+++ Records shown +++
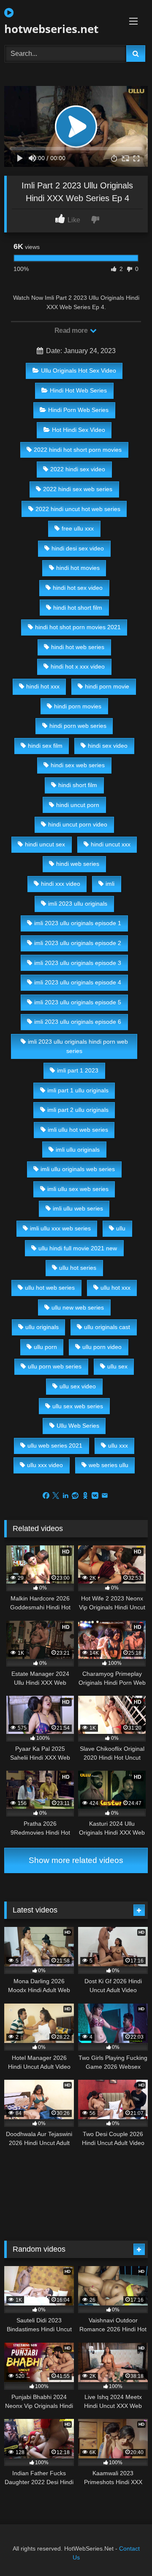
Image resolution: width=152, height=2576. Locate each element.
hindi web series (77, 863)
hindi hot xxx (43, 686)
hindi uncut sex (45, 844)
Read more (71, 330)
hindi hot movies (78, 567)
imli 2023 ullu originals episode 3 (77, 962)
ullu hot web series (50, 1287)
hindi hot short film (77, 607)
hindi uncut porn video (77, 824)
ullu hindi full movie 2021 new (77, 1248)
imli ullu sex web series (78, 1189)
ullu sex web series (77, 1406)
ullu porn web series (54, 1366)
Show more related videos (76, 1860)
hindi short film (77, 785)
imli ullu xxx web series (60, 1228)
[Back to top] (126, 2551)
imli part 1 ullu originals (78, 1090)
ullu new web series (78, 1307)
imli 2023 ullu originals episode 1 (77, 923)
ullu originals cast (107, 1327)
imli (110, 883)
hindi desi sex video (78, 548)
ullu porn (45, 1346)
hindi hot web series (77, 647)
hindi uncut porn (77, 805)
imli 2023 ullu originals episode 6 (77, 1021)
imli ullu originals (78, 1149)
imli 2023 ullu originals (77, 903)
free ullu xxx (78, 528)
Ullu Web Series (78, 1425)
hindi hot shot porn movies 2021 (78, 627)
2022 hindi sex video (77, 469)
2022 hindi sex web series (77, 489)
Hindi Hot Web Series (78, 390)
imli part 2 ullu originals (78, 1109)
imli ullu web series (78, 1208)
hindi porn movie (107, 686)
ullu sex (117, 1366)
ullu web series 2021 (54, 1445)
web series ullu (108, 1465)
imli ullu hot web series (78, 1129)
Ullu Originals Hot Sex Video (78, 370)
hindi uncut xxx (110, 844)
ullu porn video (102, 1346)
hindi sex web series (78, 765)
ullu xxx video (45, 1465)
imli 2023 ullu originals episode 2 (77, 943)
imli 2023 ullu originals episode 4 (77, 982)
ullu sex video (78, 1386)
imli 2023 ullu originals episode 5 (77, 1002)
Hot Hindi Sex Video (78, 429)
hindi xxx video (60, 883)
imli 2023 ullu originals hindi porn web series (78, 1046)
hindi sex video (108, 745)
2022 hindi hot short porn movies (78, 449)
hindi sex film (45, 745)
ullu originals (42, 1327)
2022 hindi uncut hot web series (77, 509)
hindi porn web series (77, 725)
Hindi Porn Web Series (78, 409)
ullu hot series (77, 1267)
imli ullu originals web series (78, 1169)
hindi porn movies (77, 706)
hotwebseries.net (51, 28)
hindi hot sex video (78, 587)
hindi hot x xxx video (78, 666)
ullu (120, 1228)
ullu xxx (118, 1445)
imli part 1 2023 (77, 1070)
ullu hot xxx (115, 1287)
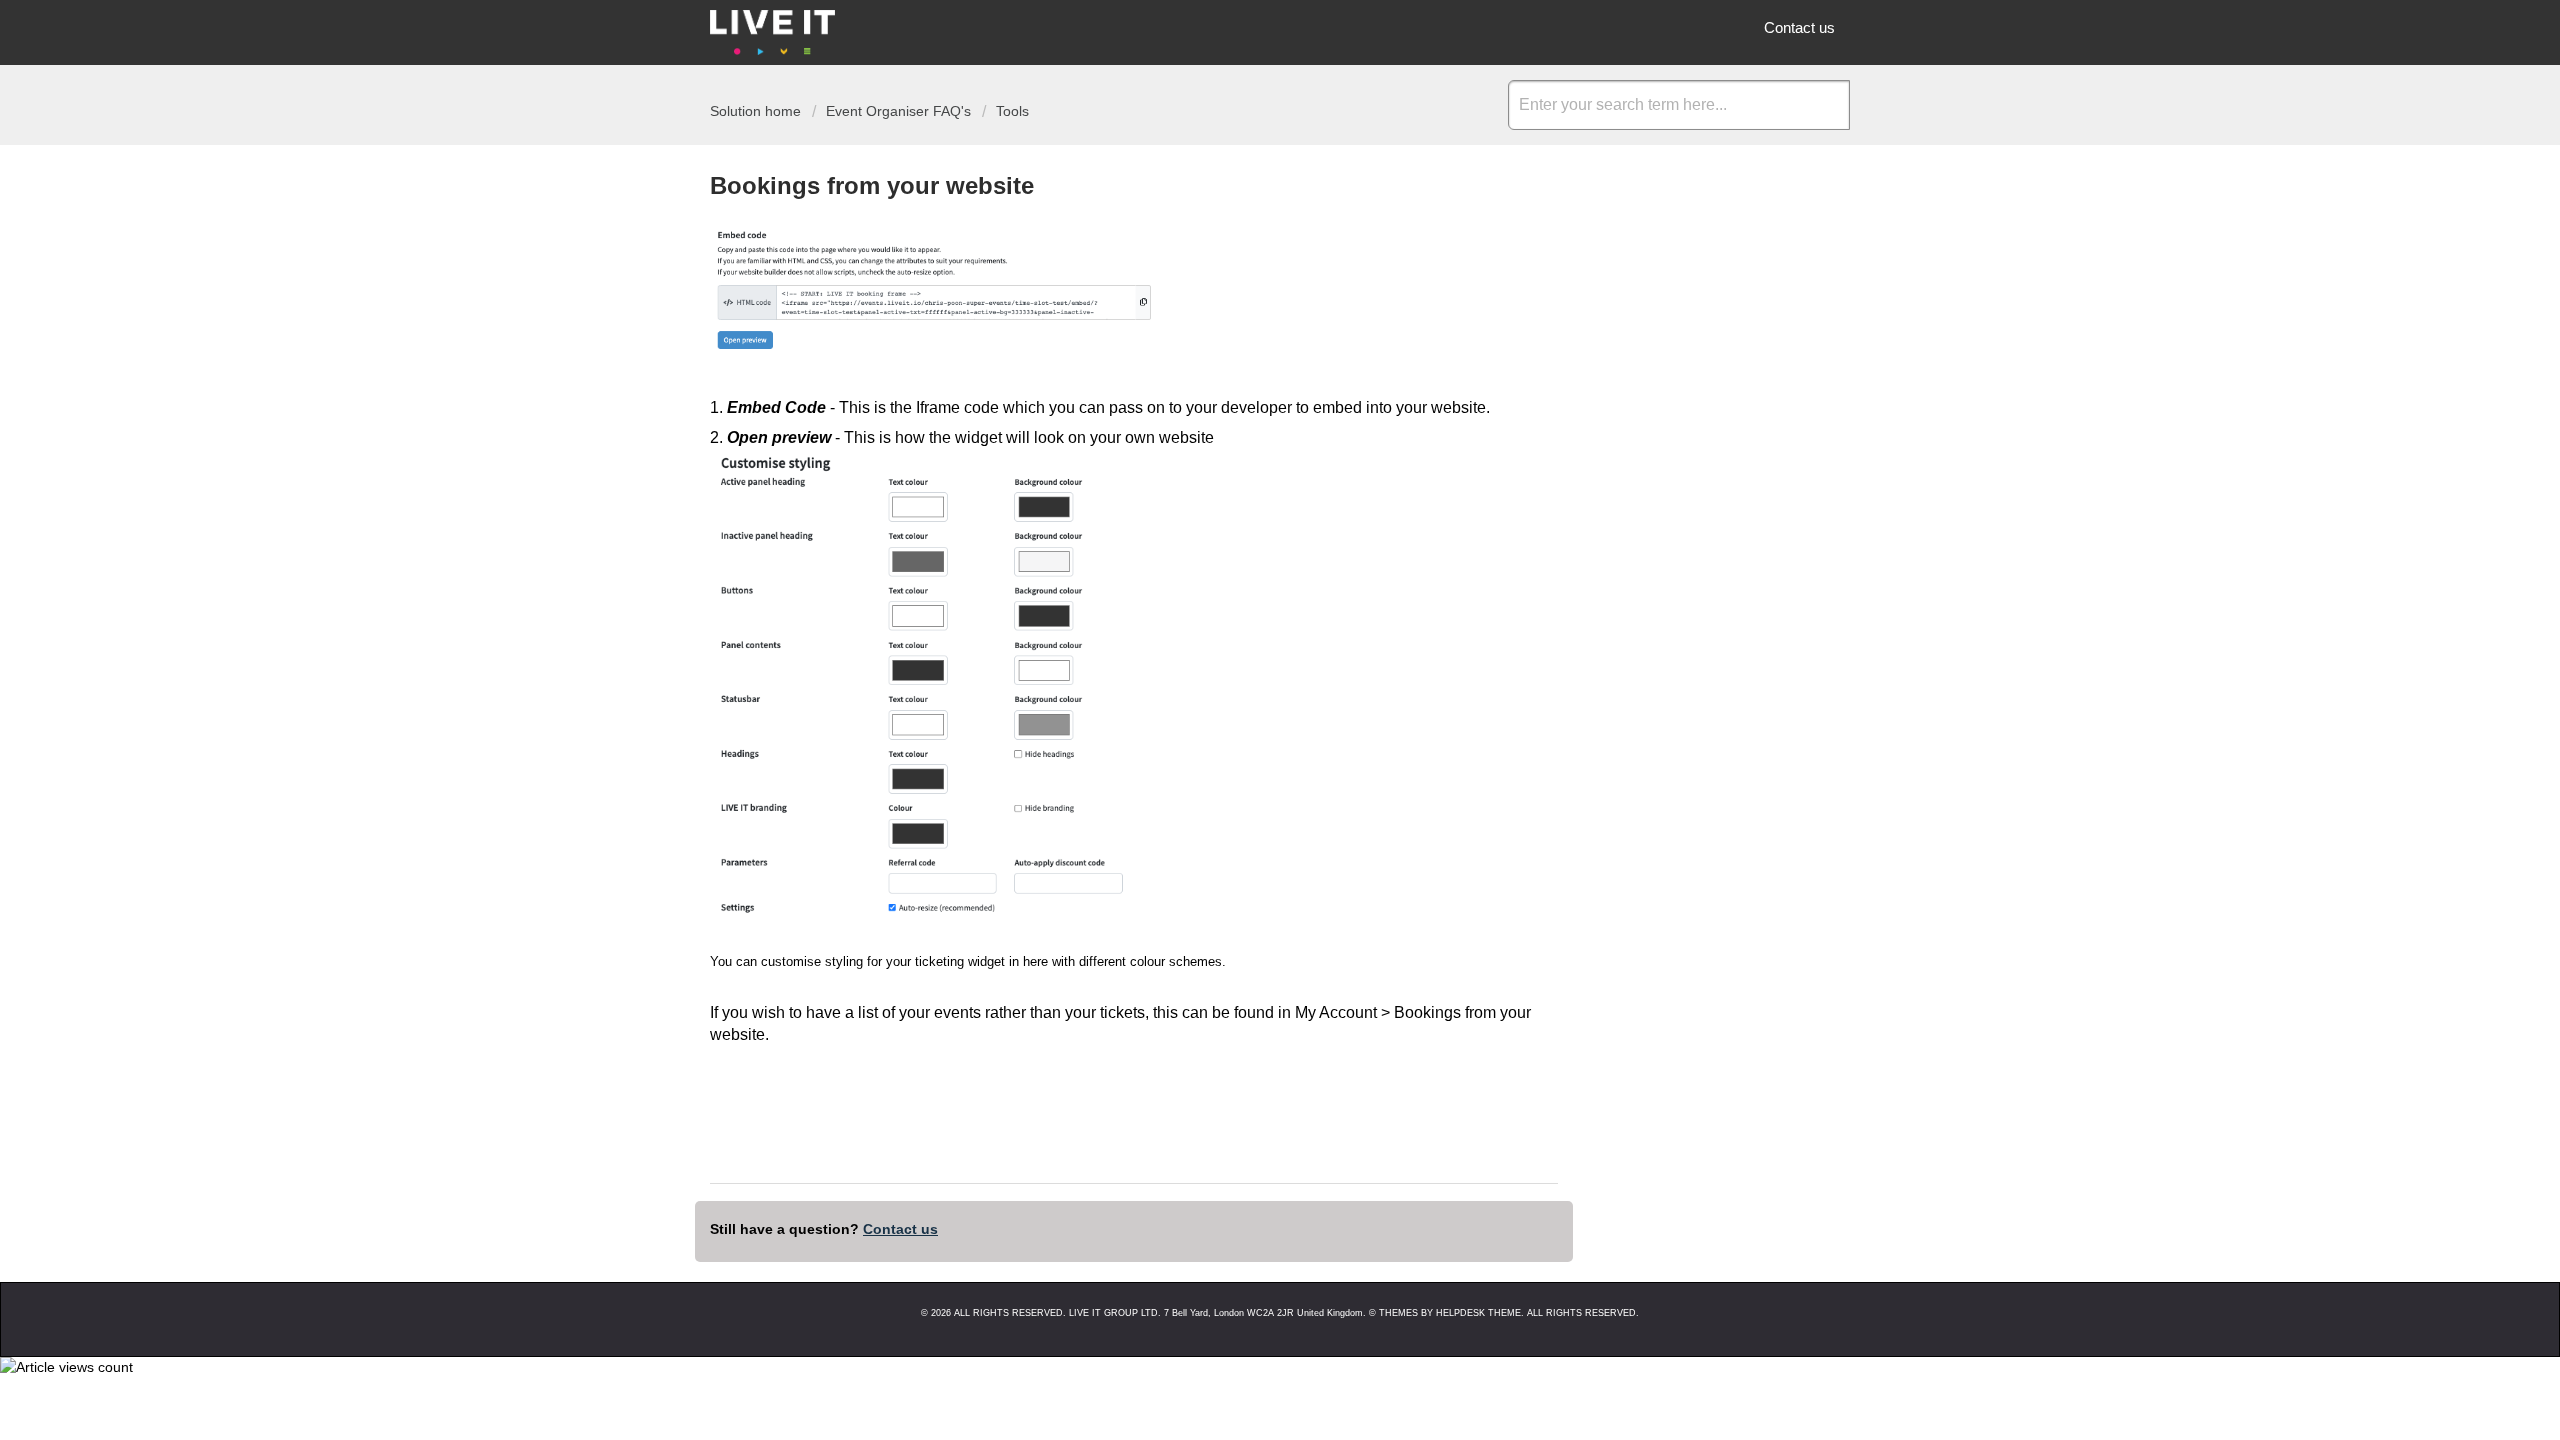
+++
• What the task asks: With the images removed, give back every entry exactly as shown.

• Exercise response:
Image resolution: width=152, height=2576. Locate each element.
hindi web series (77, 863)
hindi hot xxx (43, 686)
hindi uncut sex (45, 844)
Read more (71, 330)
hindi hot movies (78, 567)
imli 2023 ullu originals episode 3 (77, 962)
ullu hot web series (50, 1287)
hindi hot short film (77, 607)
hindi uncut porn video (77, 824)
ullu hindi full movie 2021 new (77, 1248)
imli ullu sex web series (78, 1189)
ullu sex web series (77, 1406)
ullu porn web series (54, 1366)
Show more related videos (76, 1860)
hindi short film (77, 785)
imli ullu xxx web series (60, 1228)
[Back to top] (126, 2551)
imli part 1 ullu originals (78, 1090)
ullu new web series (78, 1307)
imli 2023 ullu originals episode 1 (77, 923)
ullu originals cast (107, 1327)
imli (110, 883)
hindi desi sex video (78, 548)
ullu porn (45, 1346)
hindi hot web series (77, 647)
hindi uncut porn (77, 805)
imli 2023 ullu originals episode 6 (77, 1021)
imli ullu originals (78, 1149)
imli 2023 ullu originals (77, 903)
free ullu xxx (78, 528)
Ullu Web Series (78, 1425)
hindi hot shot porn movies 2021 (78, 627)
2022 hindi sex video (77, 469)
2022 hindi sex web series (77, 489)
Hindi Hot Web Series (78, 390)
imli part 2 ullu originals (78, 1109)
imli ullu web series (78, 1208)
hindi porn movie (107, 686)
ullu sex (117, 1366)
ullu web series 2021 (54, 1445)
web series ullu (108, 1465)
imli ullu hot web series (78, 1129)
Ullu Originals Hot Sex Video (78, 370)
hindi uncut xxx (110, 844)
ullu porn video (102, 1346)
hindi sex web series (78, 765)
ullu xxx video (45, 1465)
imli 2023 ullu originals episode 2 (77, 943)
imli 2023 ullu originals episode 4 (77, 982)
ullu sex video (78, 1386)
imli 2023 ullu originals episode 5 (77, 1002)
Hot Hindi Sex Video (78, 429)
hindi xxx video (60, 883)
imli 2023 ullu originals hindi porn web series (78, 1046)
hindi sex video (108, 745)
2022 hindi hot short porn movies (78, 449)
hindi sex film (45, 745)
ullu originals (42, 1327)
2022 hindi uncut hot web series (77, 509)
hindi porn web series (77, 725)
Hindi Porn Web Series (78, 409)
ullu hot series (77, 1267)
imli ullu originals web series (78, 1169)
hindi porn movies (77, 706)
hotwebseries.net (51, 28)
hindi hot sex video (78, 587)
hindi hot x xxx video (78, 666)
ullu (120, 1228)
ullu xxx (118, 1445)
imli part 1 2023 (77, 1070)
ullu hot xxx (115, 1287)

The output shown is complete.